“You’re hungry?”
“I’m so hungry,” said Nona.
The pencil didn’t move. Nona realised Camilla must have been waiting for her, must have been disappointed, so she added in tones of slight injury: “I probably would have remembered more, except then a wet cloth falls on my face and I go ‘Ahhh’ so loudly that the militia person above us stomps, so Pyrrha’s probably going to get another rude letter about us, so really I think the wet cloth on my face isn’t a good idea and can you change the alarm?”
“Well, you didn’t wake up,” said Camilla. “Anything else? Anything else at all?”
“Nothing.”
The record button got pushed down with its big bright clack. Nona, still rubbing her face where the sponge had hit it, panicked herself out of her clothes. Her arms and legs seemed even more unwilling to move in the same direction than normal, which meant she probably didn’t even look like a worm with problems but more like a spider who was about to go terminal. She didn’t like the T-shirt waiting for her, even though she had been the one to lay it out. It depicted a cheeseburger with little legs.
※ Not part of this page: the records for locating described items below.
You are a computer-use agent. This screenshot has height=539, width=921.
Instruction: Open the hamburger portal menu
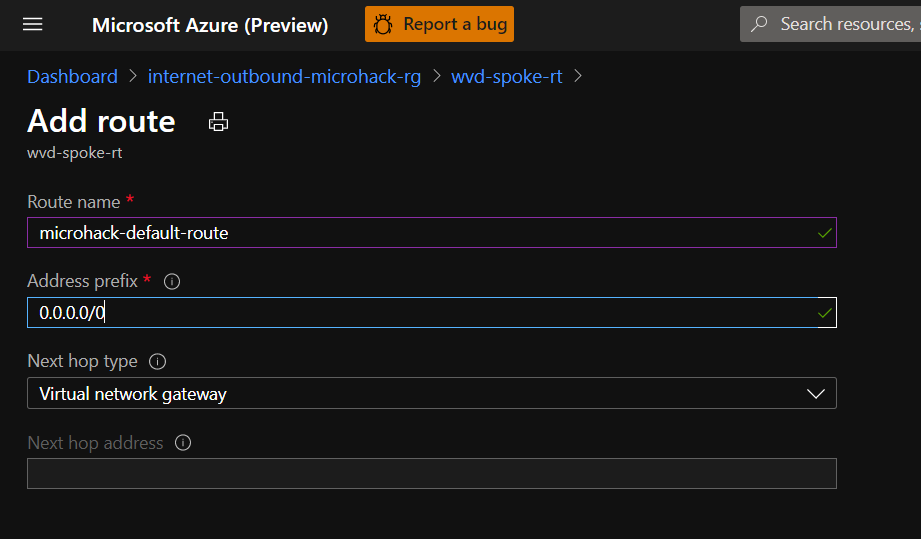pyautogui.click(x=33, y=24)
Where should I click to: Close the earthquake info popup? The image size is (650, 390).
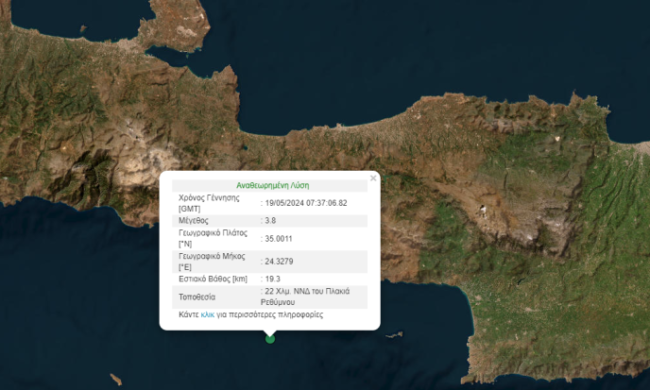pyautogui.click(x=373, y=178)
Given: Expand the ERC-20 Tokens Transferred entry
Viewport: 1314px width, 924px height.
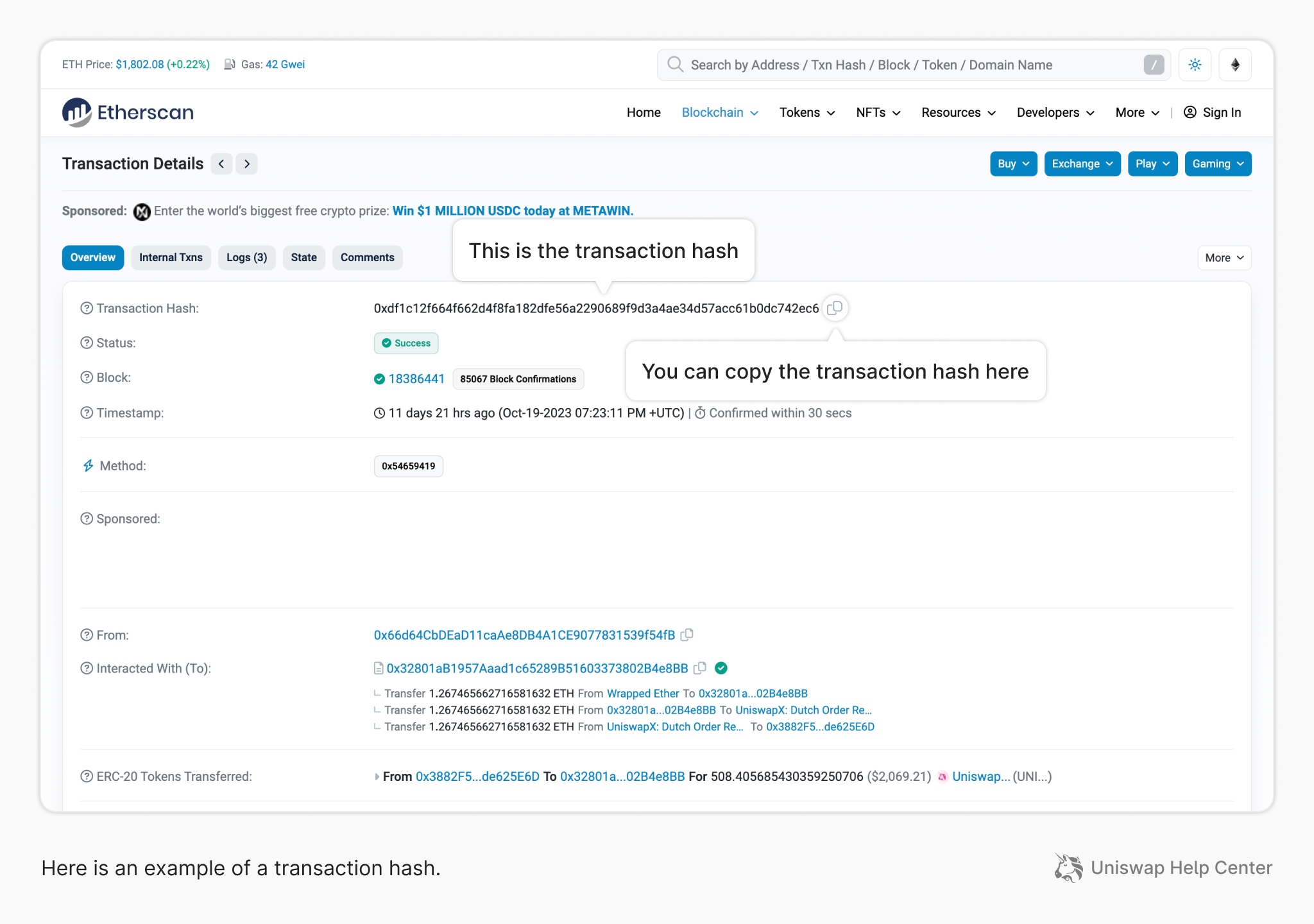Looking at the screenshot, I should point(377,776).
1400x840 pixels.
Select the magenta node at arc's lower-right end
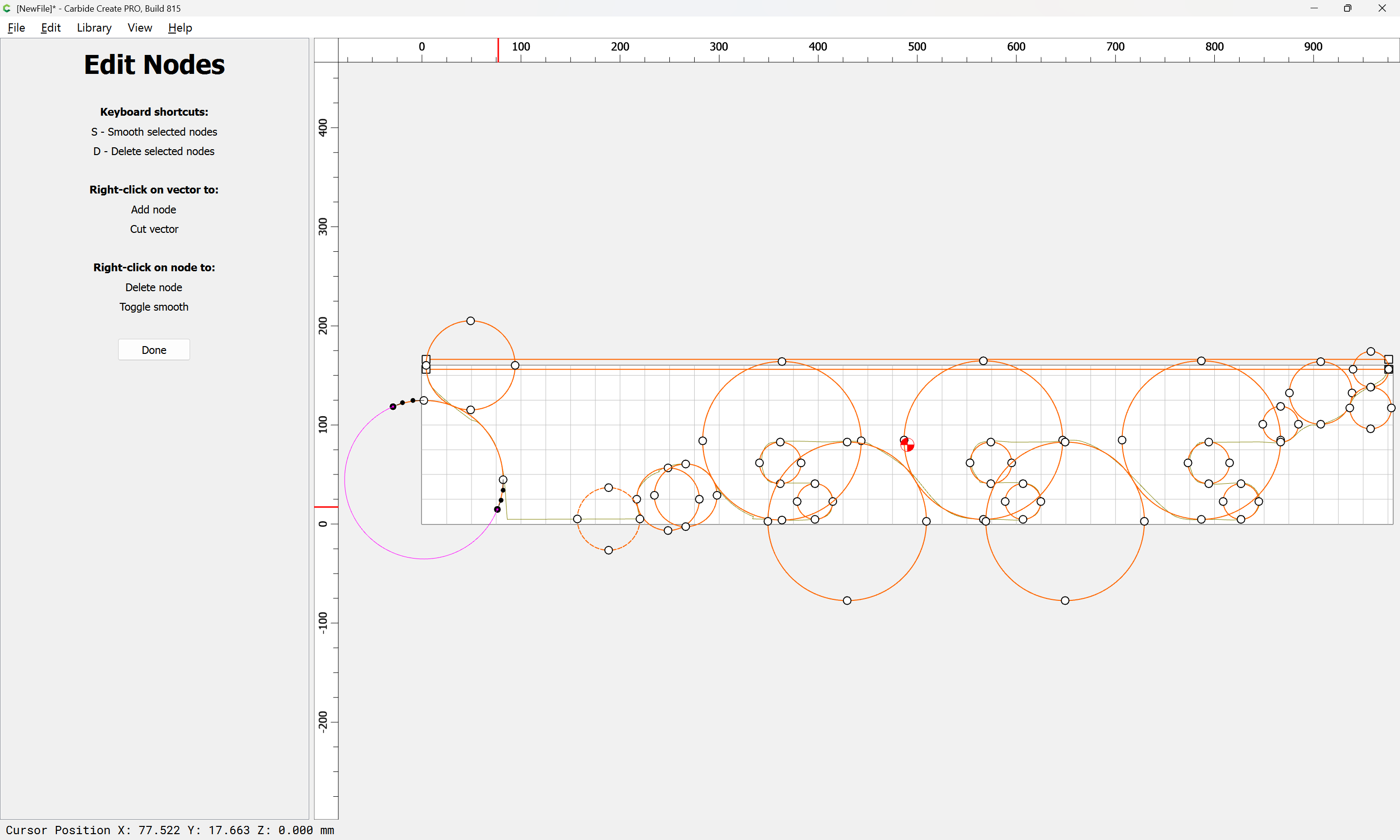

The tinies liked it, but today she found it juvenile and unprofessional, not the kind of thing for a Teacher’s Aide at all. Camilla shone the little light at the end of the clipboard on her so that she could do up the button on her trousers and then the cinch, and Nona spent some time mopping her wet fringe.
“Sorry I gave you a fright,” said Camilla. “With the sponge. I didn’t mean to.”
All Nona’s resentment melted away.
“No, I’m sorry I didn’t get up,” she said, contrite. “If you drop a sponge on me tomorrow I promise I won’t scream about it.”
“I won’t do the sponge again. Failed experiment.”
The pencil worked away at the paper. Nona patted her hair down to make sure that the braids were still tight, that nothing was coming out, and when she stood up and peered at herself in the mirror comforted herself on that part: her hair still looked great, at least. There were dark circles under her eyes, and she rubbed them with her thumbs.
“Nona, when you’re looking at your hands…”
That startled her. Camilla rarely asked anything after Nona had recited her dream.
“Yes?”
“Who do they feel like they belong to? Do you like them?”
Nona chortled. “Not one bit.” Nona hated having hands.
But Camilla didn’t ask for any reason why; she just squinted a little as though she was trying to figure out what she could make for dinner out of a limited number of ingredients, and said, “Sure. Thank you.”
“Was that a clue? Are we any closer? Do you know who I am yet?”
“No.”
“That’s okay. I love you. Tell Palamedes I love him too, don’t forget,” said Nona, and, very pleased with herself, went off to brush her teeth and eat her breakfast without even being told; that session had been nice and short.
She was so early that Pyrrha hadn’t even started cooking breakfast yet; or maybe Pyrrha wasn’t going to cook at all because she hadn’t got out the little beaker to fill up the heat ring, and she was getting out a big covered dish from the refrigerator.
Pyrrha emerged from the fridge and said, “Cold mush all right? I covered it with fruit juice last night. Threw a handful of dried sultanas in there too, so go hunting.”
“Better than eggs,” decided Nona. “How was work?”
“Excellent. Two of my guys got in a fight because someone said the fighting at Prithibi had been tougher than the fighting at Antioch. Had to peel them off each other. Ear-biting stuff. Here—take some water, it’s going to be a scorcher today.”
Nona took the water from Pyrrha’s brown, work-chapped hand and even sipped it. It was blisteringly cold.
“Silly thing to fight about.”
“Absolutely, but there’ll be more of that before the end,” said Pyrrha. “They would have just yelled at each other three months ago. Now they’d happily kill each other over who spilt whose beer. There’s more dead bodies in the streets now then there were at the first barracks massacre. You see them lying around, dead, not of exposure either … just dead. Creeps me out. How is it at school?”
“None of my friends want to kill each other,” said Nona. Then she amended: “I mean, they say it all the time, but they don’t really. None of the little kids have bit each other in weeks, and when they argue too much Hot Sauce says, Quiet, and they’re quiet.”